Before you send the plan, ask AI for the objections
What most of us ask
We paste the plan and ask: “What do you think of this proposal?” The fictional sample replaces a Monday meeting with written updates and a Thursday call “only for items marked Need a decision.”
The vague question led with praise
Real output · GPT-5.5 (OpenAI API) · Oct 2026
In this run, the vague question led with praise and called the plan likely approvable. Its six suggestions did flag time cost and success criteria, but none raised decisions waiting until Thursday.
Give it a job with stakes
Put the model in a skeptical manager's seat and give it a ranked job. Claude's prompting guide describes a similar loop: draft, review against criteria, then fix. Here you write the draft and the model does the review.
Source: Claude Platform Docs, Prompting best practices, Oct 2026
The objection prompt
Tested in GPT-5.5 (OpenAI API), Oct 2026
Name the reader, ask for three ranked objections, tie each one to a quoted line, and rule out the praise.
It found the real risk
Real output · GPT-5.5 (OpenAI API) · Oct 2026
Its top objection: a decision raised Monday could sit until Thursday. The proposal promised same-day replies to blockers, but not to “Need a decision” items.
Check the numbers it invents
Real output · GPT-5.5 (OpenAI API) · Oct 2026
Its math works for its own inputs, but the minutes are guesses. Its 90% and 4/5 thresholds are made-up examples too, and it assumed Slack. The vague run also flagged time cost.
Fix it, then send it
Fix the top objection in the document itself. Before pasting a real plan, remove names and figures you can't share, and check your tool's data policy or your employer's approved tools.
Try it: Paste your next proposal with this prompt and fix only objection one.
Sources and assumptions
- Prompting best practices – Claude Platform Docs (section 'Chain complex prompts'): 'The most common chaining pattern is self-correction: generate a draft → have Claude review it against criteria → have Claude refine based on the review.' Supports describing the technique as a critique/review step against criteria. Vendor guidance written for Claude, applied here as a general principle. (checked 2026-10-03)
- Prompting best practices – Claude Platform Docs (thinking section, 'Ask Claude to self-check'): 'Append something like "Before you finish, verify your answer against [test criteria]."' Supports the idea of giving explicit review criteria rather than asking for open feedback. (checked 2026-10-03)
- GPT-5.5 model page – OpenAI API docs: GPT-5.5 is available in the OpenAI API (snapshot gpt-5.5-2026-04-23), so the 'GPT-5.5 (OpenAI API)' label on the output cards is accurate. (checked 2026-10-03)
Assumptions:
- The proposal (Sam Patel, Dana Ruiz, 9-person Customer Support Ops team) is fictional sample material written for this test.
- Both tests ran once each on GPT-5.5 via the OpenAI Chat Completions API with default settings (no reasoning-effort or temperature set, no system message), on 2026-10-04 at about 02:01 UTC (the evening of 2026-10-03 US time). Label as 'GPT-5.5 (OpenAI API), Oct 2026', not the ChatGPT app.

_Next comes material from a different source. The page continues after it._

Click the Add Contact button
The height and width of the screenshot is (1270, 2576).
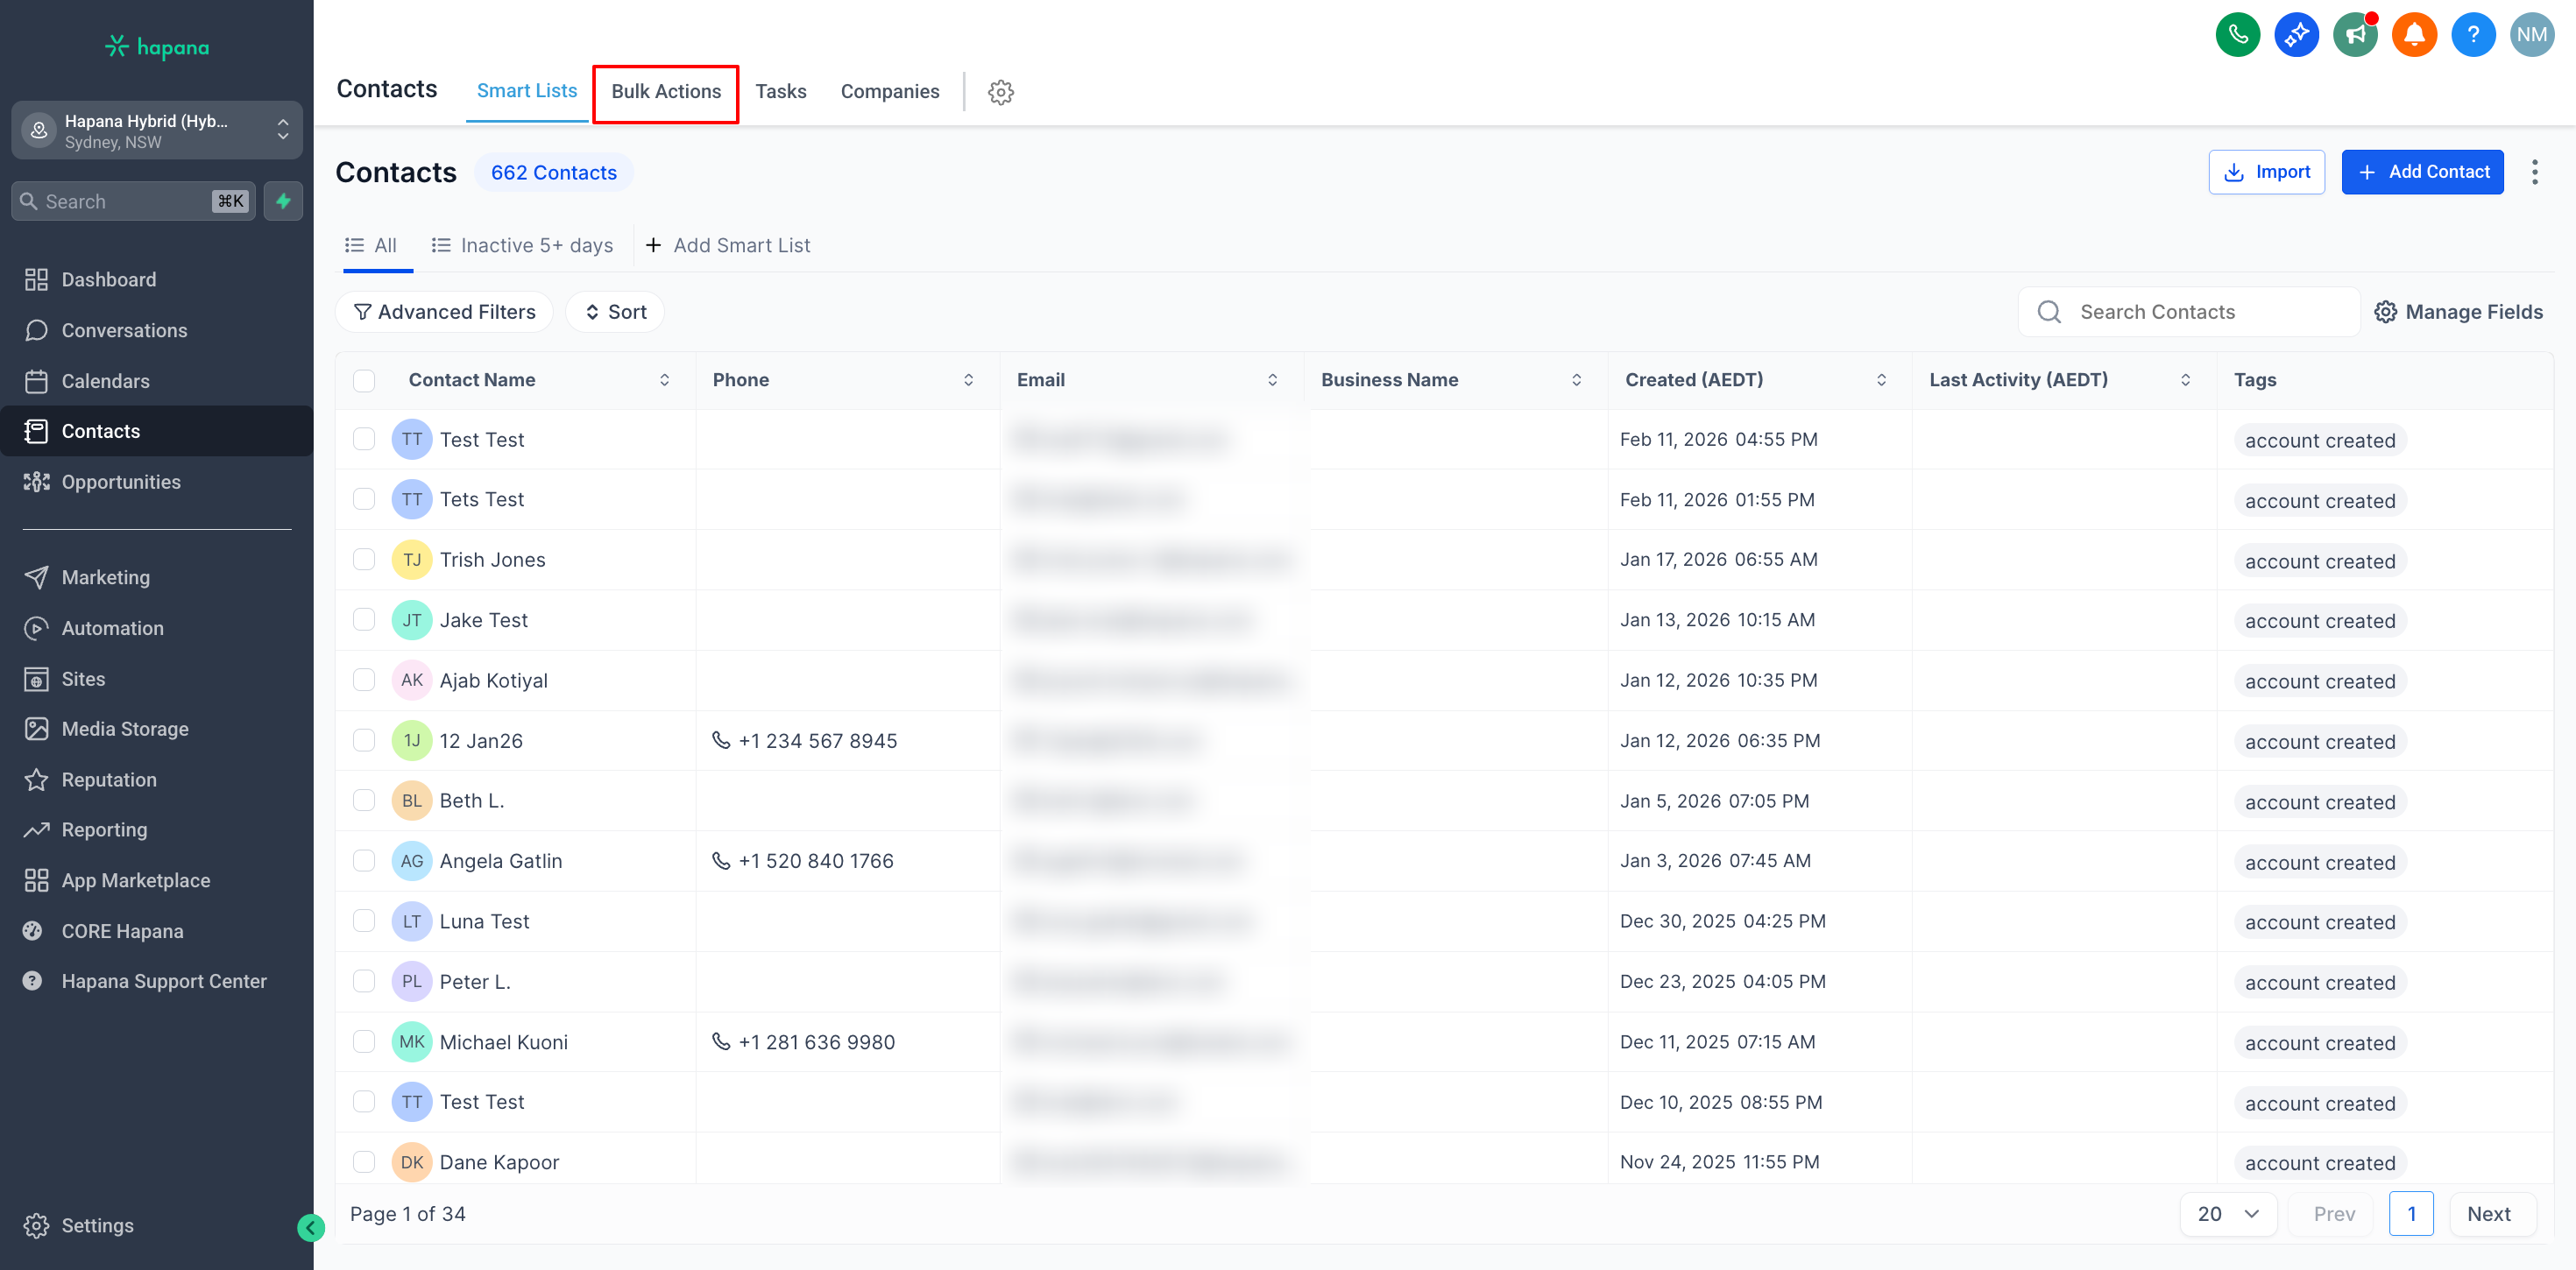pyautogui.click(x=2421, y=172)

- The same prompts were attempted in Claude Sonnet 5.5 through engine/ai-test.js, but the claude CLI call failed in this research session, so the record has no Claude output. Slides and prompt_tools must name only GPT-5.5 (OpenAI API). Failed entries with output null are in tests.json.
- This is a single run of each prompt. Outputs vary between runs, so the post shows one example, not a guaranteed result.
- Objection 2's thresholds (90% on-time updates, 4/5 survey score) and objection 3's minute estimates are the model's illustrative examples, not facts or benchmarks.
- The Anthropic doc describes the self-correction pattern for Claude, while the test ran on GPT-5.5. The post presents it as a general review-against-criteria technique, not as an OpenAI recommendation.
The short version
- In one run, the vague question led with praise.
- Ask for ranked objections from a skeptical reader.
- Fix objection #1 in the document.
- Treat its example numbers as placeholders.